Privacy commissioner steps up input on app development

Privacy commissioner steps up input on app development | Insurance Business

Privacy commissioner steps up input on app development
The Office of the NZ Privacy Commissioner is calling on app marketplaces to make it mandatory for mobile app developers to post links to privacy policies prior to download if they’re going to collect personal information.

The directive affects insurers with apps in development and existing apps available on platforms such as Google Play and the App Store.

And with more and more insurance companies embracing digital channels, the topic is growing increasingly relevant.

A spokesman for the New Zealand Privacy Commissioner, Charles Mabbett, said considerable work had been done to help those businesses and agencies that make and use mobile applications understand their obligations under the current Privacy Act.

Last year it launched its ‘Need to Know or Nice to Have’ guidance which urged developers to get away from legalese and communicate through plain English with a privacy policy which is applied through the design process from start to finish.

Now, New Zealand’s privacy authority has joined 22 overseas privacy enforcement partners to raise the issue in an open letter to the operators of seven app marketplaces.

“Having privacy information prior to download is critical as it allows individuals to decide whether they are comfortable with the collection, use and disclosure of their personal information before the app is even on their device,” the Office of the NZ Privacy Commissioner said.

“Without this information, it is difficult for individuals to provide meaningful consent, the privacy regulators said.

The joint recommendation followed a mobile app privacy sweep by the Global Privacy Enforcement Network (GPEN) that found many popular mobile apps were seeking access to large amounts of personal information without adequately explaining how that information would be used.

The Office of the NZ Privacy Commissioner, along with overseas partners, examined over one thousand mobile apps and found a startling 85% of them failed to clearly explain how they would collect, use and disclose personal information.

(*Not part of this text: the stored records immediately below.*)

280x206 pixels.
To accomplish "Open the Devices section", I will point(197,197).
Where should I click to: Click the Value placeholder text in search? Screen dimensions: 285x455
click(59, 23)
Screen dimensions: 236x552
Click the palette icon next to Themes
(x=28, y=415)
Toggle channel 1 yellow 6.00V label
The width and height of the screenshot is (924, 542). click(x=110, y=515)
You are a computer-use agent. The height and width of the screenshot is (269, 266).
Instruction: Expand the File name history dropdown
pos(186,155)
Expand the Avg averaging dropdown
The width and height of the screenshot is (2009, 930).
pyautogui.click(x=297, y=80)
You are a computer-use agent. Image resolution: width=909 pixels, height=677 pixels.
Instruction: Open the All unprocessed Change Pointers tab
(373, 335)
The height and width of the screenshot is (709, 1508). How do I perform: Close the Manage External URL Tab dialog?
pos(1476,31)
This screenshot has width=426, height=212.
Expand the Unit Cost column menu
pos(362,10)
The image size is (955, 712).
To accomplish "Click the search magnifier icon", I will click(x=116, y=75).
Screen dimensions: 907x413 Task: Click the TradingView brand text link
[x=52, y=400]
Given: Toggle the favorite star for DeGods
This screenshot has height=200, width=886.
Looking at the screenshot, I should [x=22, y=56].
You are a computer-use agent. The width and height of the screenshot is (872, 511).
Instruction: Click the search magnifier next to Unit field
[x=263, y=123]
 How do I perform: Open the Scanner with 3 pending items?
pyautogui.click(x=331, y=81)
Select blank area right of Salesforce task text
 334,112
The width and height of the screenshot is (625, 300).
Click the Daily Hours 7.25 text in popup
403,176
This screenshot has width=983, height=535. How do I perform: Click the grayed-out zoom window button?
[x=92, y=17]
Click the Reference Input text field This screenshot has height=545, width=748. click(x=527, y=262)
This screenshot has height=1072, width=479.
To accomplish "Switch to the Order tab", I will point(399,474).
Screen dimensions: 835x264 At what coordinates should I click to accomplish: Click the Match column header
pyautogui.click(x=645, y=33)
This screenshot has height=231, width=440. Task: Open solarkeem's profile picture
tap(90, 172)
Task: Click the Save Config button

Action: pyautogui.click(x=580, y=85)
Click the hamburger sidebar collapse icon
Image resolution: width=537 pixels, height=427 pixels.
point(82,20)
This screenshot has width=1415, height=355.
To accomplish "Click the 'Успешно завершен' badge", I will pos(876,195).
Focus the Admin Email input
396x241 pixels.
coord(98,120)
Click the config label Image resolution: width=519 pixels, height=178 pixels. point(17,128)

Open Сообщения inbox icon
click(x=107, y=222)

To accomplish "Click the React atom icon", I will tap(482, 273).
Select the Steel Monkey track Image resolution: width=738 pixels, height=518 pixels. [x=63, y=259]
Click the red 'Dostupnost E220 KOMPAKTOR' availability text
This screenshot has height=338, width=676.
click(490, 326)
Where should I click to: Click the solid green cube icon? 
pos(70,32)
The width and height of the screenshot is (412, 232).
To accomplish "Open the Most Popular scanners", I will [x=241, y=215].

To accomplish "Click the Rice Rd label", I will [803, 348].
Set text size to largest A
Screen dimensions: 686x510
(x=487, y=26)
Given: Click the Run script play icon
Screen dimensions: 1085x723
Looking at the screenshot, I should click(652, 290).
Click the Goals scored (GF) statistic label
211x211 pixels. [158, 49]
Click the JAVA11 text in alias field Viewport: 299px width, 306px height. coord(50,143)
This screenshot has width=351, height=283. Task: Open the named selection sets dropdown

One insurer, IAG, told Insurance Business they took their privacy obligations very seriously.

An IAG spokesperson in Corporate Communications said the company was committed to growing its digital services, particularly within its State and AMI brands, since customers have told them this is the channel they most prefer doing business with them in.

“As we work to expand in the digital space, we continue to take any concerns and recommendations raised by the NZ Privacy Commissioner, and the protection of our customers’ privacy, very seriously.

“As such, we are reviewing the recent guidance provided by the NZ Privacy Commissioner in this area to understand how it impacts our existing apps and processes and to see if our listings on the App Store and Google Play require updating.”